NHS England has reviewed the Cancer Drugs Fund and announced that twenty five different treatments will no longer be funded by it. The Fund is forecast to be £100m over budget this year.
Prof. Hardev Pandha, Professor of Medical Oncology, University of Surrey, said:
“This decision will be hugely disappointing for many patients and their families. In essence, we have to show ‘value for money’ as well as positive outcomes in highly respectable randomised international clinical trials. This is confusing for patients, many of whom altruistically participate in trials without this ‘value’ or health economic discussion. The Cancer Drugs Fund was never designed as a long term solution: we urgently need to develop an effective, durable and relevant alternative.”

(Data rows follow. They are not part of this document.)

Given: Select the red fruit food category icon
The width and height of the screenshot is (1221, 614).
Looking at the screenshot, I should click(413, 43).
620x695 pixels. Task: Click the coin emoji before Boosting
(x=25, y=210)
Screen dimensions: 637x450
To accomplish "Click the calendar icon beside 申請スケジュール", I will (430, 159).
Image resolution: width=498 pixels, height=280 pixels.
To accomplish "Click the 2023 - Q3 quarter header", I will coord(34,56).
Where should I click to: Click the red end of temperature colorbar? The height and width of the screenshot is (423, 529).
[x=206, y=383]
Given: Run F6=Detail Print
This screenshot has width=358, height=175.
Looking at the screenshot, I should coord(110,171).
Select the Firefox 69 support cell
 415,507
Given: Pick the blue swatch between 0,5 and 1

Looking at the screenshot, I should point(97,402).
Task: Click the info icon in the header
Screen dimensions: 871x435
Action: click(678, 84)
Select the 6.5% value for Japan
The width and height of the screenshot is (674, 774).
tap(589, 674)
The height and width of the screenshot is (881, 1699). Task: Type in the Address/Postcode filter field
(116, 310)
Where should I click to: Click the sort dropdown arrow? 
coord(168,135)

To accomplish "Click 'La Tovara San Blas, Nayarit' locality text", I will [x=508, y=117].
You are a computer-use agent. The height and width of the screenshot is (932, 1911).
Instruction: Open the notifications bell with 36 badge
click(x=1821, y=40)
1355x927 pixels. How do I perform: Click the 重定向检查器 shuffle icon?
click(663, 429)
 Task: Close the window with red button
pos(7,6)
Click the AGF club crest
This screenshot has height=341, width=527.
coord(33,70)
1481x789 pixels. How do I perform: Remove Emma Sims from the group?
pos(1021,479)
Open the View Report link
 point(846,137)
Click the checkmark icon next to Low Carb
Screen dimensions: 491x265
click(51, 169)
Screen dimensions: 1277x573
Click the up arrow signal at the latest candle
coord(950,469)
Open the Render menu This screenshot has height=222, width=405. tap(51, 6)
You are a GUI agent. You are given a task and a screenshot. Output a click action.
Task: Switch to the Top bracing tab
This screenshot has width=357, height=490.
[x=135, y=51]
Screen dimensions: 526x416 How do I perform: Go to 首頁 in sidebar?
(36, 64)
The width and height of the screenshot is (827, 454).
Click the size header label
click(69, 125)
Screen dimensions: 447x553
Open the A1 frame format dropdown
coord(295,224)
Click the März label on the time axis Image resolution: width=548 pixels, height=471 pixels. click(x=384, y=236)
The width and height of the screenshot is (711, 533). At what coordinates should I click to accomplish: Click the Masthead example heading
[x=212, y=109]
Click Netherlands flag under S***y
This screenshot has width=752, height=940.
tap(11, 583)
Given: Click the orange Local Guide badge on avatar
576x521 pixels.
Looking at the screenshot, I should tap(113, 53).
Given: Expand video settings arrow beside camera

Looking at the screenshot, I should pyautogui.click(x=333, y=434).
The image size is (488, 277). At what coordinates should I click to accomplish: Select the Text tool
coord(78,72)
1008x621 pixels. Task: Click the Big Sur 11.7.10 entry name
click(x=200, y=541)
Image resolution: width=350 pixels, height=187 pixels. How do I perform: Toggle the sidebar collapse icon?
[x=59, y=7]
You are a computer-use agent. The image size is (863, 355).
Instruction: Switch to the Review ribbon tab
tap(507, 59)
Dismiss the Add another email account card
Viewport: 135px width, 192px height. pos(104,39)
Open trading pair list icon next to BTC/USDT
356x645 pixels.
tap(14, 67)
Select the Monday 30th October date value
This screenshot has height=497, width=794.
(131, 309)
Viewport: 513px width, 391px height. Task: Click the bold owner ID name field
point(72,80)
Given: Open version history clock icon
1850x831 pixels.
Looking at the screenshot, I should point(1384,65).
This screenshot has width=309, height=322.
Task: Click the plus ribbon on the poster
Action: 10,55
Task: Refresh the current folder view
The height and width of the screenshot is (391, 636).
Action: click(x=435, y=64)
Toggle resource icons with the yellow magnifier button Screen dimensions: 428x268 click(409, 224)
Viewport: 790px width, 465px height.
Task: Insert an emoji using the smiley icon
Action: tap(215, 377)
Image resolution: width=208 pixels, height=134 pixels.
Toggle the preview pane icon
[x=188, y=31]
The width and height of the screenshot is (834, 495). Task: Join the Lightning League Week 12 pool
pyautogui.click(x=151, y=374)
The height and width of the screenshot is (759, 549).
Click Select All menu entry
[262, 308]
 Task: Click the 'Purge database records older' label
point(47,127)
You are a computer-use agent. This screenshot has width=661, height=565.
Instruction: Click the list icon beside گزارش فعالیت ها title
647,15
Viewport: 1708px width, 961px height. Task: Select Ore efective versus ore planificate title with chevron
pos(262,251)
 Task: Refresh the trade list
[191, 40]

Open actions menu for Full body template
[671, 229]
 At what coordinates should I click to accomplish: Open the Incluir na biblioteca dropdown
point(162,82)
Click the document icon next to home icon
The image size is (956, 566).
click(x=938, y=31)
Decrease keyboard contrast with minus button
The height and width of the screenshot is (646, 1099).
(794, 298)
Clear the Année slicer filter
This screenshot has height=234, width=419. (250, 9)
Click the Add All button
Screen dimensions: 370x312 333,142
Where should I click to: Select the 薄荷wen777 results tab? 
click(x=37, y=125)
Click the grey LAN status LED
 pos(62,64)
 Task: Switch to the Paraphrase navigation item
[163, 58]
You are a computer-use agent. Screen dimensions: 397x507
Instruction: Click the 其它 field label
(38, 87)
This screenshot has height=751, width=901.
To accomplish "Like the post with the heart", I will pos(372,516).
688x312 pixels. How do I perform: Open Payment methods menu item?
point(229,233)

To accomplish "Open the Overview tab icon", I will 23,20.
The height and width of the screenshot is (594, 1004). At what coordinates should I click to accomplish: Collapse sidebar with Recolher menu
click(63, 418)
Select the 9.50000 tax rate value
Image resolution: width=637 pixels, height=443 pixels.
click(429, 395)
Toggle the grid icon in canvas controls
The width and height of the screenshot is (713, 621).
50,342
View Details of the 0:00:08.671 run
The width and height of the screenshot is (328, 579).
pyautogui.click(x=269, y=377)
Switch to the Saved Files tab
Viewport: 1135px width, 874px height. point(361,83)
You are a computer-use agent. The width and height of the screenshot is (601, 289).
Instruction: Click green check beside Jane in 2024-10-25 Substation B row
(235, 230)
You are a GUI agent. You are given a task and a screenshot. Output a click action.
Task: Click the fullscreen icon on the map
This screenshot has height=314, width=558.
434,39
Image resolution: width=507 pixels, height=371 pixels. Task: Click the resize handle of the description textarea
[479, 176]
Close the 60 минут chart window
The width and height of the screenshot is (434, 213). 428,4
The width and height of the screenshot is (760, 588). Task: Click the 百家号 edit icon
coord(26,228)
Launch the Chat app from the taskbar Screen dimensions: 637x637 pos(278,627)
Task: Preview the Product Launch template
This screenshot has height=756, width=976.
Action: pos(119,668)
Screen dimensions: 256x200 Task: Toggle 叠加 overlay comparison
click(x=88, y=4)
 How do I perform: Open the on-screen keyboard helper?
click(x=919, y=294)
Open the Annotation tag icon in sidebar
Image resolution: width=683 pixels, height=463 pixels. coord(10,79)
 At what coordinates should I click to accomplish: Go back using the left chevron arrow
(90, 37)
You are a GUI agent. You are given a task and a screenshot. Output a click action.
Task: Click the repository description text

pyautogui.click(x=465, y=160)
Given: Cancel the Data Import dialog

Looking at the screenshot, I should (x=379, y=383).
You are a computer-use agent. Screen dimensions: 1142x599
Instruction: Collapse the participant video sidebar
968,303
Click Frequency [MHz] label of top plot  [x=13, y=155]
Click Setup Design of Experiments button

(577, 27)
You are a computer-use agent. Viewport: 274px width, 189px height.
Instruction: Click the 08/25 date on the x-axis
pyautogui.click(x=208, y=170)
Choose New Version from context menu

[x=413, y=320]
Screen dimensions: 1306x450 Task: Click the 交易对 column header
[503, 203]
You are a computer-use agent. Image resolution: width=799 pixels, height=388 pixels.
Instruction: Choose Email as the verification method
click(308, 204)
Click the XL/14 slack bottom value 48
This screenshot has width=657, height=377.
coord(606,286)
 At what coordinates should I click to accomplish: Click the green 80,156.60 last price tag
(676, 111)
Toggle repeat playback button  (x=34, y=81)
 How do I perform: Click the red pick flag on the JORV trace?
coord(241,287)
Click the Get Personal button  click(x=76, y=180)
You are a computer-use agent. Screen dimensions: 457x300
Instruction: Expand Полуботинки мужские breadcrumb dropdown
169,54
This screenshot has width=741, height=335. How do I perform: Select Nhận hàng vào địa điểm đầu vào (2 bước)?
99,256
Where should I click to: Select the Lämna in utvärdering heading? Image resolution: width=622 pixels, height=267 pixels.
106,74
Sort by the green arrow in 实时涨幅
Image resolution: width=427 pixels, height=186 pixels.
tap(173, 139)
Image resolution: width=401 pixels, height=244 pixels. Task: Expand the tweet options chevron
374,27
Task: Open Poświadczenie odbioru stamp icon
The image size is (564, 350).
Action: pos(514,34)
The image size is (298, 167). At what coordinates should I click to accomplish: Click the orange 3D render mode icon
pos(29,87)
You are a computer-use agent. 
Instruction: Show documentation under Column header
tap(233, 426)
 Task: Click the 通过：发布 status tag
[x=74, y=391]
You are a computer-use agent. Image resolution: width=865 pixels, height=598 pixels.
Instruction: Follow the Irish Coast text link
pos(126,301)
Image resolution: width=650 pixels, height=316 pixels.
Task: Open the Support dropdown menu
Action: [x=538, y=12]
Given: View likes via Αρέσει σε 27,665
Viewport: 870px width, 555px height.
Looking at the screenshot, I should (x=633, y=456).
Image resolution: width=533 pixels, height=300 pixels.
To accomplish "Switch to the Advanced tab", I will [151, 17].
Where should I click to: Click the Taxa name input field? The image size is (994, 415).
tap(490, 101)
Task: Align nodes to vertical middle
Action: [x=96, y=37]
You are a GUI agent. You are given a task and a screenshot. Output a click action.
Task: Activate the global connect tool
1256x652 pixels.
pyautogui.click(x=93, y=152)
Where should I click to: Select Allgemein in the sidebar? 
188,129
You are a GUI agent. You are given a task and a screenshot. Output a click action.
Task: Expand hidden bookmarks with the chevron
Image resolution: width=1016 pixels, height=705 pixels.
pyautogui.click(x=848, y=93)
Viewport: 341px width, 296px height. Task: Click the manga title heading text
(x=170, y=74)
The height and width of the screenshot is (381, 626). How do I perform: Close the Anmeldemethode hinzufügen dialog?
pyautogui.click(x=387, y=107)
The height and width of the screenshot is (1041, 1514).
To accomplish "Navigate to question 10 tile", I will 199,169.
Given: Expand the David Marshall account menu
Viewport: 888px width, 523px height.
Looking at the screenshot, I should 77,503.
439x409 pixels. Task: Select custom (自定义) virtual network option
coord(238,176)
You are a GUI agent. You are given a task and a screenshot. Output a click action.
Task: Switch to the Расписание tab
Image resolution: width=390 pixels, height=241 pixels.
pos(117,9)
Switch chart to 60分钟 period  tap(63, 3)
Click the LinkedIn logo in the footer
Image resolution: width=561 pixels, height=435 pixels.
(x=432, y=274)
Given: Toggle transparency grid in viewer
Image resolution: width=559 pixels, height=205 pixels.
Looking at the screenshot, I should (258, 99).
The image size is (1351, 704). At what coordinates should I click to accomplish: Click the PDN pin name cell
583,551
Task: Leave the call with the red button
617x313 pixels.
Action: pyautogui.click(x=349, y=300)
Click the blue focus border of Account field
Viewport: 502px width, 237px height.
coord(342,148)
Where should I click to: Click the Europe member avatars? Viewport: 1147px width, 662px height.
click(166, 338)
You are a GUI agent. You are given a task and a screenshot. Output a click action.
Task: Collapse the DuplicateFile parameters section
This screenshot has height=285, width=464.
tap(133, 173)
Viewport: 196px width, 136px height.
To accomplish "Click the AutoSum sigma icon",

Prof. Tony Culyer, Professor of Economics, University of York, said:
“The CDF is a tawdry screen drawn across reality by a government that is either ignorant (which is scarcely believable) or unashamedly a pawn of the pharmaceutical industry. There is no case for it unless there is a case for distorting NHS funding in the specific direction of a particular class of cancer sufferer, namely those who may be able to derive a very small benefit from the most overpriced medicines available. That case does not exist. CDF violates the basic equity of NICE decisions and elevates trivial benefits for some who are desperately ill above more significant benefits to others who are equally gravely ill. NICE makes such comparisons openly and fairly. Not so the CDF. The pharmaceutical industry has produced some wonderful medicines. But it is being encouraged to produce expensive but trivial products because CDF will pay for them. The true payers are NHS patients who go without as a consequence. It is a shameful business. This is not a matter of mere opinion. The evidence is plain. Ask Professor Claxton.”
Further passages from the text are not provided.